Graph Isomorphism is Equivalence Relation
Theorem
Graph isomorphism is an equivalence relation.
Proof 1
From the formal definitions:
Simple Graph
A (simple) graph $G$ is a non-empty set $V$ together with an antireflexive, symmetric relation $\RR$ on $V$.
Digraph
A digraph $D$ is a non-empty set $V$ together with an antireflexive relation $\RR$ on $V$.
Loop-graph
A loop-graph $P$ is a non-empty set $V$ together with a symmetric relation $\RR$ on $V$.
Loop-Digraph
A loop-digraph $D$ is a non-empty set $V$ together with a relation $\RR$ on $V$.
It can be seen from these definitions that all the above are relational structures with more or less restriction on the relation.
Hence the result from Relation Isomorphism is Equivalence Relation.
$\blacksquare$
Proof 2
In the following, let:
| \(\ds G_1\) | \(=\) | \(\ds \struct {\map V {G_1}, \map E {G_1} }\) | ||||||||||||
| \(\ds G_2\) | \(=\) | \(\ds \struct {\map V {G_2}, \map E {G_2} }\) | ||||||||||||
| \(\ds G_3\) | \(=\) | \(\ds \struct {\map V {G_3}, \map E {G_3} }\) |
be arbitrary graphs.
Checking in turn each of the criteria for equivalence:
Reflexivity
The identity mapping on $\map V {G_1}$ is a bijection that maps each vertex to itself.
This is seen to preserve adjacency.
Thus graph isomorphism preserves reflexivity.
$\Box$
Symmetry
Let $G_1$ be isomorphic to $G_2$
Then there exists an isomorphism $\phi: \map V {G_1} \to \map V {G_2}$ from $\map V {G_1}$ to $\map V {G_2}$.
Let its inverse $\phi^{-1}: \map V {G_2} \to \map V {G_1}$ be defined by:
- $\map {\phi^{-1} } {v_2} = v_1 \iff \map \phi {v_1} = v_2$
By Inverse of Bijection is Bijection, $\phi^{-1}$ is a bijection.

▶ _Set problem 1_:
Answer these questions from the proof about graph isomorphism:
(a) In Proof 1, what kind of relation on $V$ defines a loop-graph?
(b) In Proof 2, which mapping is used to establish reflexivity?
(c) Which result is cited to show that $\phi^{-1}$ is a bijection?
▶ _Set problem 2_: Carry the proof about graph isomorphism forward from its last line.
The records come from a separate source and are unrelated to the proof about graph isomorphism.

▶ _Data_:
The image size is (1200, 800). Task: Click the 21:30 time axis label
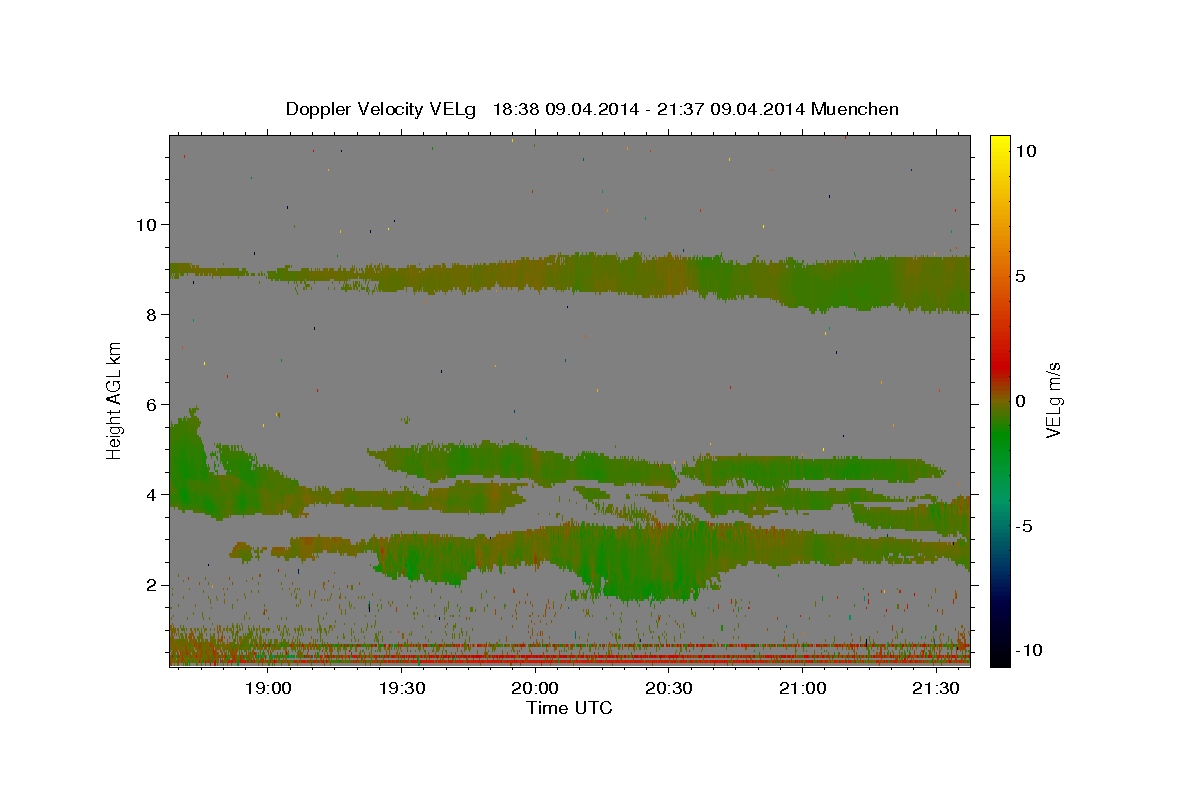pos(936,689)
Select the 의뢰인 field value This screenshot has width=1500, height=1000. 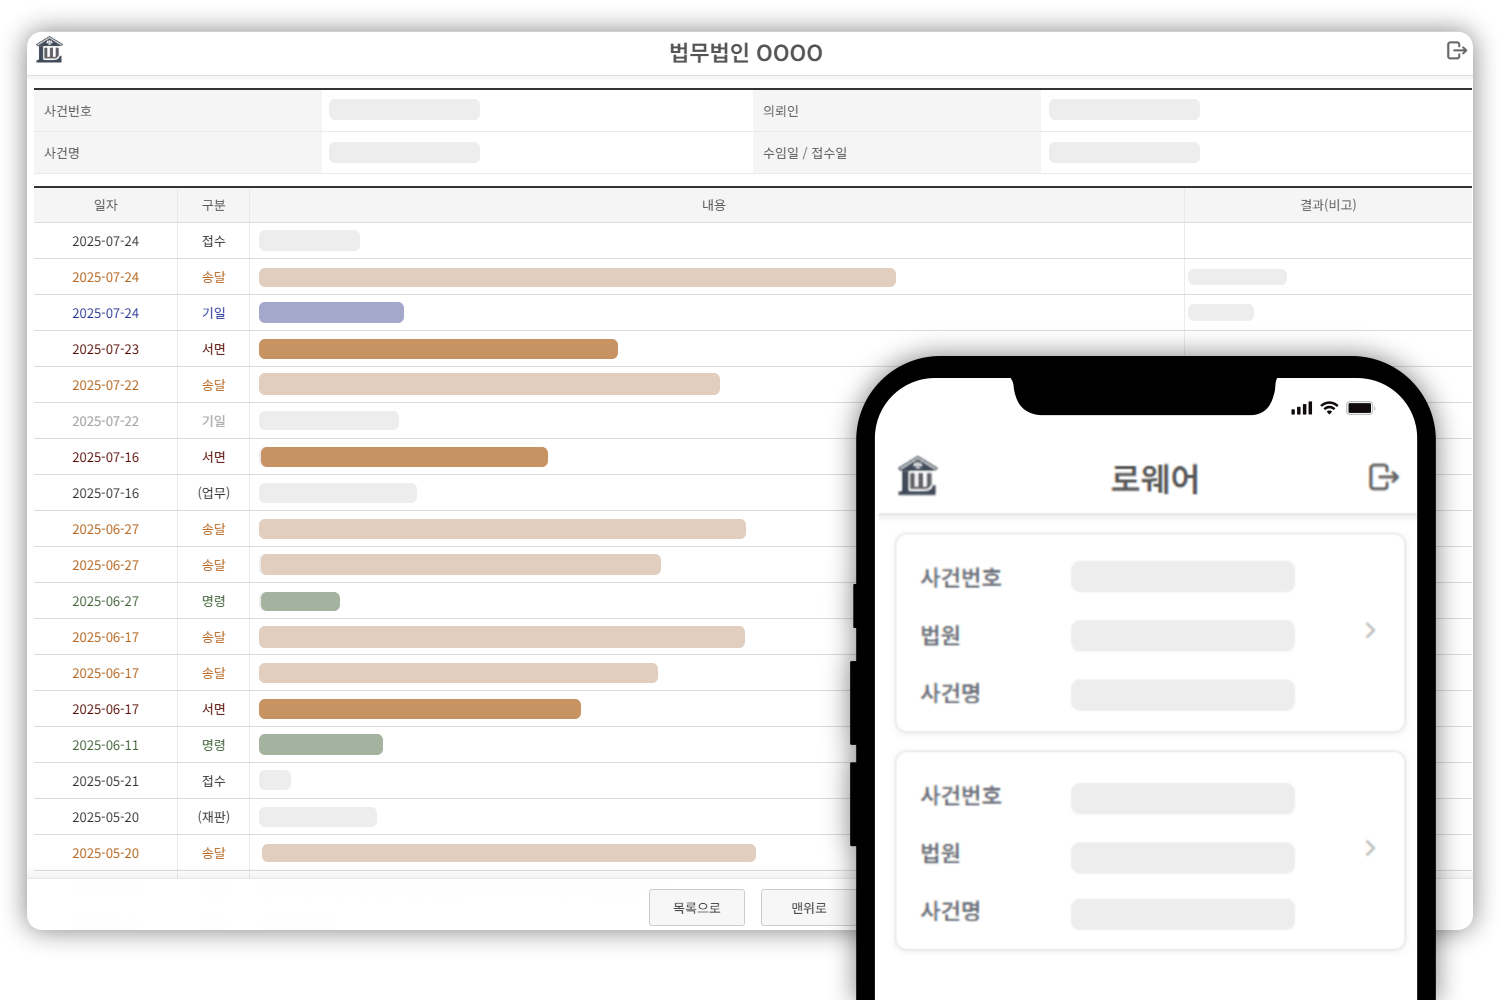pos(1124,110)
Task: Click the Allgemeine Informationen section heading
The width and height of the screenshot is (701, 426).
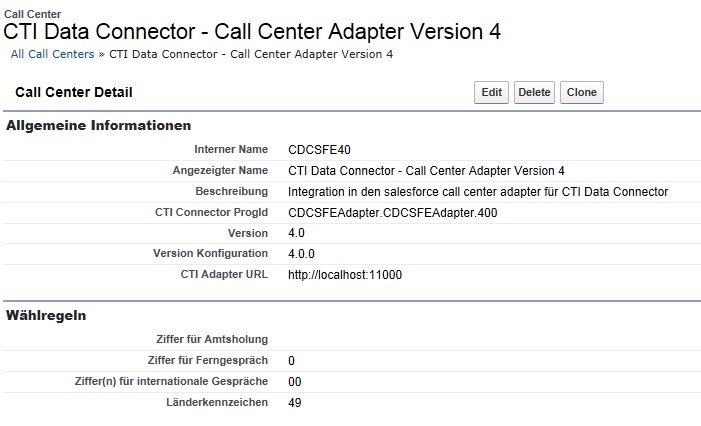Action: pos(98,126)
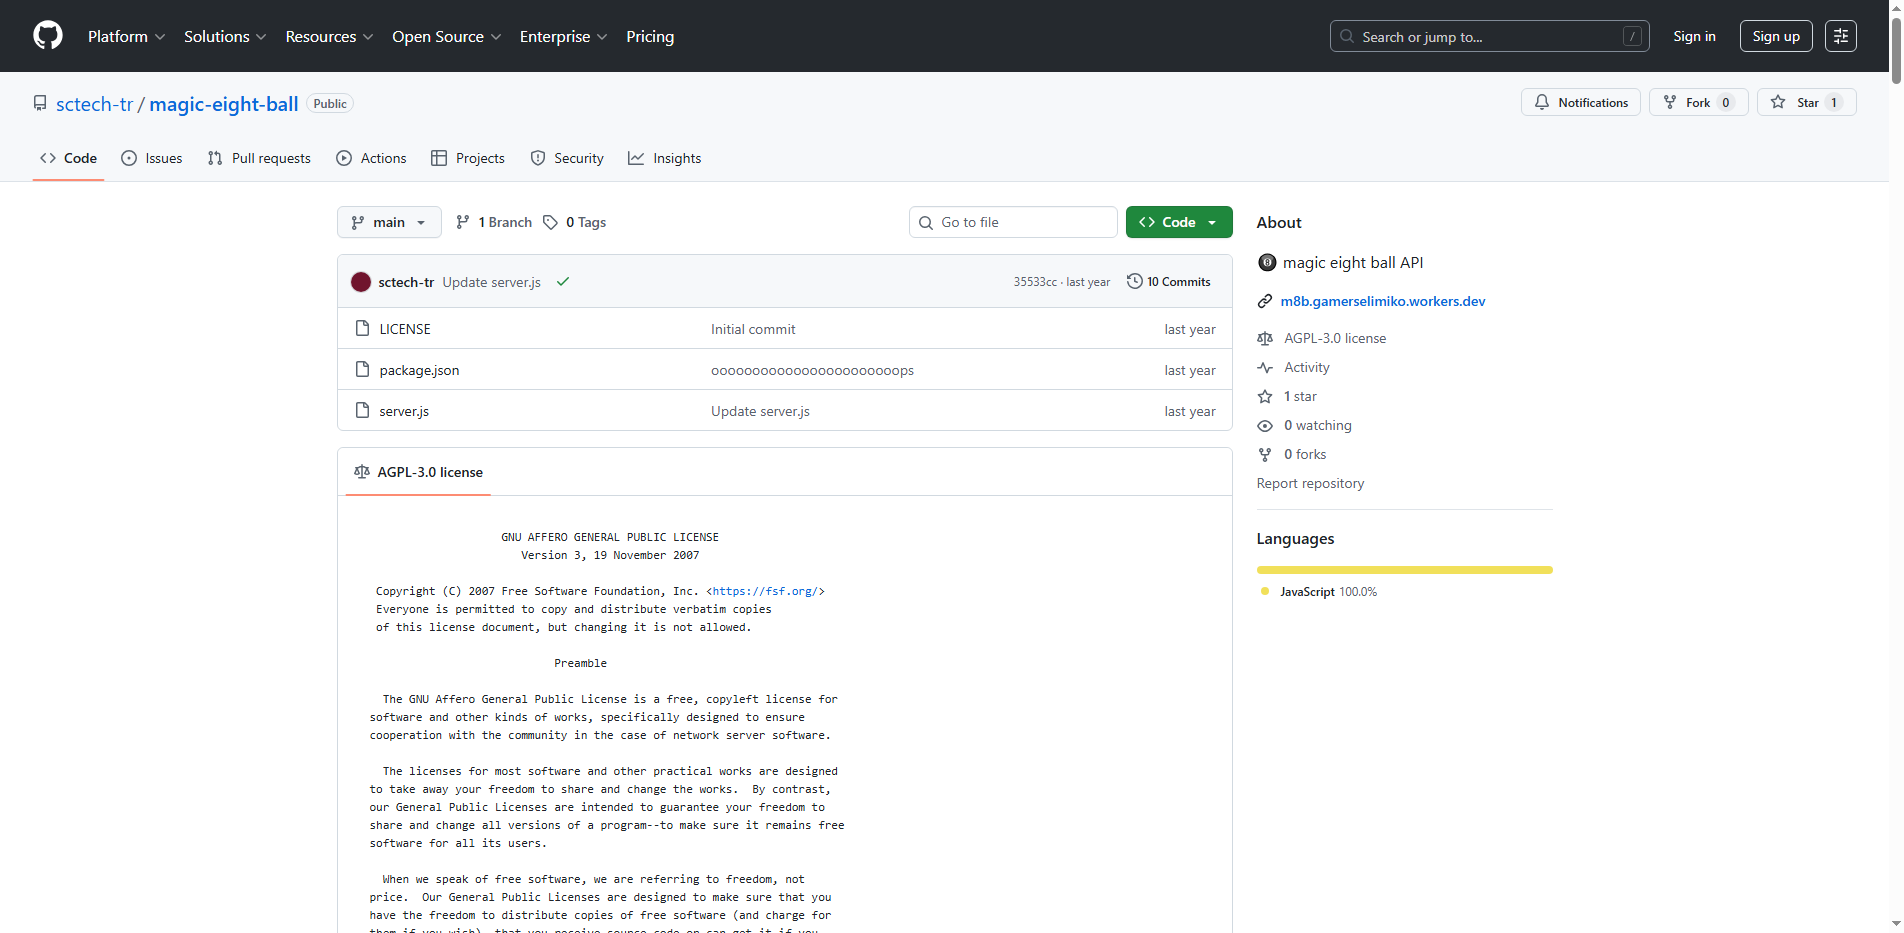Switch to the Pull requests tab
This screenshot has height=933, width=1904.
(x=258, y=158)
* * *
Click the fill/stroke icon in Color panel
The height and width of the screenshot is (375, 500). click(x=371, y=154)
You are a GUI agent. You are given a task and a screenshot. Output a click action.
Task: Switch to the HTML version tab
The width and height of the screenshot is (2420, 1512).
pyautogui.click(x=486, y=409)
---
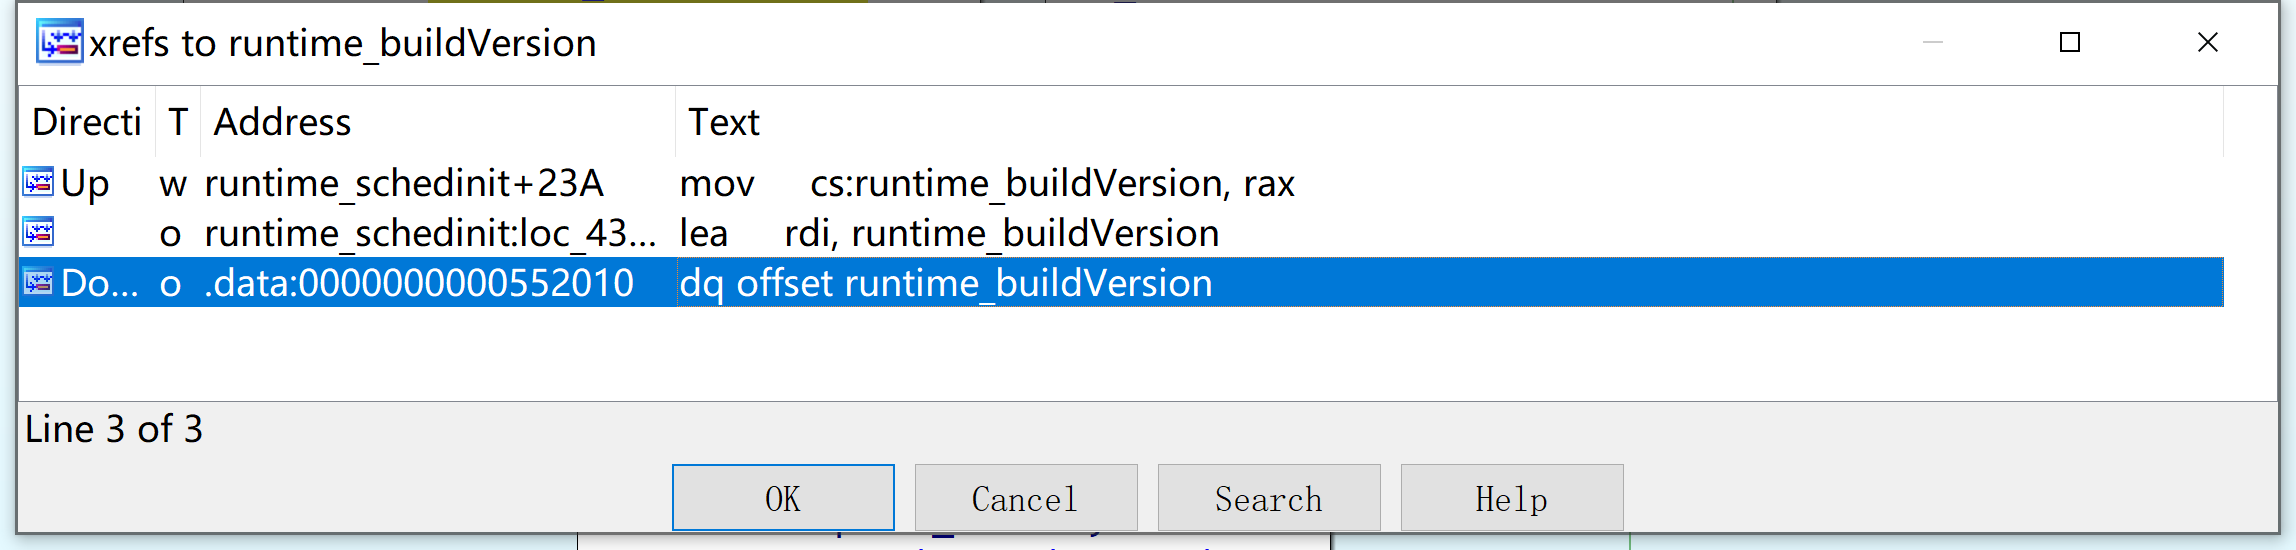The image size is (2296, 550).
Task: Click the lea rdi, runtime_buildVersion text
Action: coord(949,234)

▶ _Response 1_:
(a) A symmetric relation.
(b) The identity mapping on $\map V {G_1}$.
(c) Inverse of Bijection is Bijection.

▶ _Response 2_:
Let $u_2, v_2 \in \map V {G_2}$ such that $\map {\phi^{-1} } {u_2} = u_1$ and $\map {\phi^{-1} } {v_2} = v_1$.
Then:
| \(\ds \map \phi {u_1}\) | \(=\) | \(\ds u_2\) | ||||||||||||
| \(\ds \map \phi {v_1}\) | \(=\) | \(\ds v_2\) |
So $u_2$ and $v_2$ are adjacent if and only if $\map \phi {u_1}$ and $\map \phi {v_1}$ are adjacent.
Because $G_1$ is isomorphic to $G_2$, $\map \phi {u_1}$ and $\map \phi {v_1}$ are adjacent if and only if $u_1 = \map {\phi^{-1} } {u_2}$ and $v_1 = \map {\phi^{-1} } {v_2}$ are adjacent.
So $u_2$ and $v_2$ are adjacent if and only if $u_1 = \map {\phi^{-1} } {u_2}$ and $v_1 = \map {\phi^{-1} } {v_2}$ are adjacent.
That is, $G_2$ is isomorphic to $G_1$
Thus graph isomorphism preserves symmetry.
$\Box$
Transitivity
Let $G_1$ be isomorphic to $G_2$ and $G_2$ be isomorphic to $G_3$.
Then there exist isomorphisms:
- $\alpha: \map V {G_1} \to \map V {G_2}$ from $\map V {G_1}$ to $\map V {G_2}$
- $\beta: \map V {G_2} \to \map V {G_3}$ from $\map V {G_2}$ to $\map V {G_3}$.
Consider the composite mapping $\beta \circ \alpha$.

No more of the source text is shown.